• [TASK DETAILS]: Would you reproduce every line of the material exactly?

• [PROVIDED INFORMATION]:
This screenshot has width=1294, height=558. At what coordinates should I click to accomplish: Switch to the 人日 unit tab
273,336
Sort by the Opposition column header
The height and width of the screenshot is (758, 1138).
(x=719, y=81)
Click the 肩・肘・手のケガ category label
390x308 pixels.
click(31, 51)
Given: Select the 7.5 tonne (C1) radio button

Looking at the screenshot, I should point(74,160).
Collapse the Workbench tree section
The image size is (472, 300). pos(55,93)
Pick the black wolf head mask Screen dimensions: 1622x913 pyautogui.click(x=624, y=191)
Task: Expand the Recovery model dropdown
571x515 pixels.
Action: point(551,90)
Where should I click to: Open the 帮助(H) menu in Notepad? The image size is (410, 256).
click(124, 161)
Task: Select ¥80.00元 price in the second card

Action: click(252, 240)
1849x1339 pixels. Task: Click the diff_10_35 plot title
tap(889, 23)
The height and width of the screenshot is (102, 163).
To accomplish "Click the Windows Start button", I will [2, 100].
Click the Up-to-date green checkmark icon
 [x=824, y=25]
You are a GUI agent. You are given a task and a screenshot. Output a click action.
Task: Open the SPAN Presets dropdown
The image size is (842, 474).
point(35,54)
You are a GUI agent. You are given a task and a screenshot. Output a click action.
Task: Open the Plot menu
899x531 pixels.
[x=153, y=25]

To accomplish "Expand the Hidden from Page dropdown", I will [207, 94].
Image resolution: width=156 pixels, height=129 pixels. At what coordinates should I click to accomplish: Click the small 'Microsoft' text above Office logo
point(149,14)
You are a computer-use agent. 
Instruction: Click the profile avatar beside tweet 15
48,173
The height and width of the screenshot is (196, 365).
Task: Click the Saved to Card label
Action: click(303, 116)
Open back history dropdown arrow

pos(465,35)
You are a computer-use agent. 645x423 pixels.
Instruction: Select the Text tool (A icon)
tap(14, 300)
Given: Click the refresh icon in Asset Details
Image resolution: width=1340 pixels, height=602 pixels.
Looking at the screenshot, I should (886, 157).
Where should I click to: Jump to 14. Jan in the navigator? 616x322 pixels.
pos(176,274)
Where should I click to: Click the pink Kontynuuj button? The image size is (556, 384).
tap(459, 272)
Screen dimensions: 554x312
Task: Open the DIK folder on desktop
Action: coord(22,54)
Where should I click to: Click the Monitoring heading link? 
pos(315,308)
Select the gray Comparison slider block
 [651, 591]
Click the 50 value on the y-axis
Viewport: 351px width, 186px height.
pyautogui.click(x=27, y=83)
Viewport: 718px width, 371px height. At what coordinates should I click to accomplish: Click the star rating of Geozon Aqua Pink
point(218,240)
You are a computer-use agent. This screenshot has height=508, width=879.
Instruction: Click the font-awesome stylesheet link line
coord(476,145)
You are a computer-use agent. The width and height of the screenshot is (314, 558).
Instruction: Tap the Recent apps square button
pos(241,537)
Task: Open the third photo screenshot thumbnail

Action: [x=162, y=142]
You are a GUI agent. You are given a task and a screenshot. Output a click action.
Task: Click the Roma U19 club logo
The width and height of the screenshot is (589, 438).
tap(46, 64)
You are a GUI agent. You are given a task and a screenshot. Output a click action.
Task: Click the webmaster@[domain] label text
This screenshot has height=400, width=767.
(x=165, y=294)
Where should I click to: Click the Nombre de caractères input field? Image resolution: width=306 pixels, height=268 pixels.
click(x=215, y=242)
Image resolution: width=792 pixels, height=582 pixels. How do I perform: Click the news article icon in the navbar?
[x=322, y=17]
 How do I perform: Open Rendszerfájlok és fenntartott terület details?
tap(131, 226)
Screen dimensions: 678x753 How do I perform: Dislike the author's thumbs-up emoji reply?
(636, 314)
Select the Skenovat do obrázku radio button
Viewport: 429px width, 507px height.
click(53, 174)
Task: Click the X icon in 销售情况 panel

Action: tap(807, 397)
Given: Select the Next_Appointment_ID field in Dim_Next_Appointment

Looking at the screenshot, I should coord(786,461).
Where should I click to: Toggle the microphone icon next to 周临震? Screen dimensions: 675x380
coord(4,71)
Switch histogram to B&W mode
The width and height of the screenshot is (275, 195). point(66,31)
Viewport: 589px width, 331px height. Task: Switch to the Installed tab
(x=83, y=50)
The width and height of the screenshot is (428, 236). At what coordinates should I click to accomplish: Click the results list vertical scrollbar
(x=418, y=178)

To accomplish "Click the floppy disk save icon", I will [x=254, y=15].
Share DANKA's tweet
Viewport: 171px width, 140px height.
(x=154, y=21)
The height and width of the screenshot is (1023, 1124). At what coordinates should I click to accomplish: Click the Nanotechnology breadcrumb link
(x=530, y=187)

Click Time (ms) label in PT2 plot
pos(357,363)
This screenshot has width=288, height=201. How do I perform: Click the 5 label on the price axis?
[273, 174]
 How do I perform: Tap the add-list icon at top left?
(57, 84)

• [RESPONSE AREA]:
This screenshot has width=1294, height=558. At what coordinates should I click to accomplish: Switch to the 人日 unit tab
273,336
Sort by the Opposition column header
The height and width of the screenshot is (758, 1138).
(x=719, y=81)
Click the 肩・肘・手のケガ category label
390x308 pixels.
click(31, 51)
Given: Select the 7.5 tonne (C1) radio button

Looking at the screenshot, I should point(74,160).
Collapse the Workbench tree section
The image size is (472, 300). pos(55,93)
Pick the black wolf head mask Screen dimensions: 1622x913 pyautogui.click(x=624, y=191)
Task: Expand the Recovery model dropdown
571x515 pixels.
Action: point(551,90)
Where should I click to: Open the 帮助(H) menu in Notepad? The image size is (410, 256).
click(124, 161)
Task: Select ¥80.00元 price in the second card

Action: click(252, 240)
1849x1339 pixels. Task: Click the diff_10_35 plot title
tap(889, 23)
The height and width of the screenshot is (102, 163).
To accomplish "Click the Windows Start button", I will [2, 100].
Click the Up-to-date green checkmark icon
 [x=824, y=25]
You are a GUI agent. You are given a task and a screenshot. Output a click action.
Task: Open the SPAN Presets dropdown
The image size is (842, 474).
point(35,54)
You are a GUI agent. You are given a task and a screenshot. Output a click action.
Task: Open the Plot menu
899x531 pixels.
[x=153, y=25]

To accomplish "Expand the Hidden from Page dropdown", I will [207, 94].
Image resolution: width=156 pixels, height=129 pixels. At what coordinates should I click to accomplish: Click the small 'Microsoft' text above Office logo
point(149,14)
You are a computer-use agent. 
Instruction: Click the profile avatar beside tweet 15
48,173
The height and width of the screenshot is (196, 365).
Task: Click the Saved to Card label
Action: click(303, 116)
Open back history dropdown arrow

pos(465,35)
You are a computer-use agent. 645x423 pixels.
Instruction: Select the Text tool (A icon)
tap(14, 300)
Given: Click the refresh icon in Asset Details
Image resolution: width=1340 pixels, height=602 pixels.
Looking at the screenshot, I should (886, 157).
Where should I click to: Jump to 14. Jan in the navigator? 616x322 pixels.
pos(176,274)
Where should I click to: Click the pink Kontynuuj button? The image size is (556, 384).
tap(459, 272)
Screen dimensions: 554x312
Task: Open the DIK folder on desktop
Action: coord(22,54)
Where should I click to: Click the Monitoring heading link? 
pos(315,308)
Select the gray Comparison slider block
 [651, 591]
Click the 50 value on the y-axis
Viewport: 351px width, 186px height.
pyautogui.click(x=27, y=83)
Viewport: 718px width, 371px height. At what coordinates should I click to accomplish: Click the star rating of Geozon Aqua Pink
point(218,240)
You are a computer-use agent. This screenshot has height=508, width=879.
Instruction: Click the font-awesome stylesheet link line
coord(476,145)
You are a computer-use agent. The width and height of the screenshot is (314, 558).
Instruction: Tap the Recent apps square button
pos(241,537)
Task: Open the third photo screenshot thumbnail

Action: [x=162, y=142]
You are a GUI agent. You are given a task and a screenshot. Output a click action.
Task: Click the Roma U19 club logo
The width and height of the screenshot is (589, 438).
tap(46, 64)
You are a GUI agent. You are given a task and a screenshot. Output a click action.
Task: Click the webmaster@[domain] label text
This screenshot has height=400, width=767.
(x=165, y=294)
Where should I click to: Click the Nombre de caractères input field? Image resolution: width=306 pixels, height=268 pixels.
click(x=215, y=242)
Image resolution: width=792 pixels, height=582 pixels. How do I perform: Click the news article icon in the navbar?
[x=322, y=17]
 How do I perform: Open Rendszerfájlok és fenntartott terület details?
tap(131, 226)
Screen dimensions: 678x753 How do I perform: Dislike the author's thumbs-up emoji reply?
(636, 314)
Select the Skenovat do obrázku radio button
Viewport: 429px width, 507px height.
click(53, 174)
Task: Click the X icon in 销售情况 panel

Action: tap(807, 397)
Given: Select the Next_Appointment_ID field in Dim_Next_Appointment

Looking at the screenshot, I should coord(786,461).
Where should I click to: Toggle the microphone icon next to 周临震? Screen dimensions: 675x380
coord(4,71)
Switch histogram to B&W mode
The width and height of the screenshot is (275, 195). point(66,31)
Viewport: 589px width, 331px height. Task: Switch to the Installed tab
(x=83, y=50)
The width and height of the screenshot is (428, 236). At what coordinates should I click to accomplish: Click the results list vertical scrollbar
(x=418, y=178)

To accomplish "Click the floppy disk save icon", I will [x=254, y=15].
Share DANKA's tweet
Viewport: 171px width, 140px height.
(x=154, y=21)
The height and width of the screenshot is (1023, 1124). At what coordinates should I click to accomplish: Click the Nanotechnology breadcrumb link
(x=530, y=187)

Click Time (ms) label in PT2 plot
pos(357,363)
This screenshot has width=288, height=201. How do I perform: Click the 5 label on the price axis?
[273, 174]
 How do I perform: Tap the add-list icon at top left?
(57, 84)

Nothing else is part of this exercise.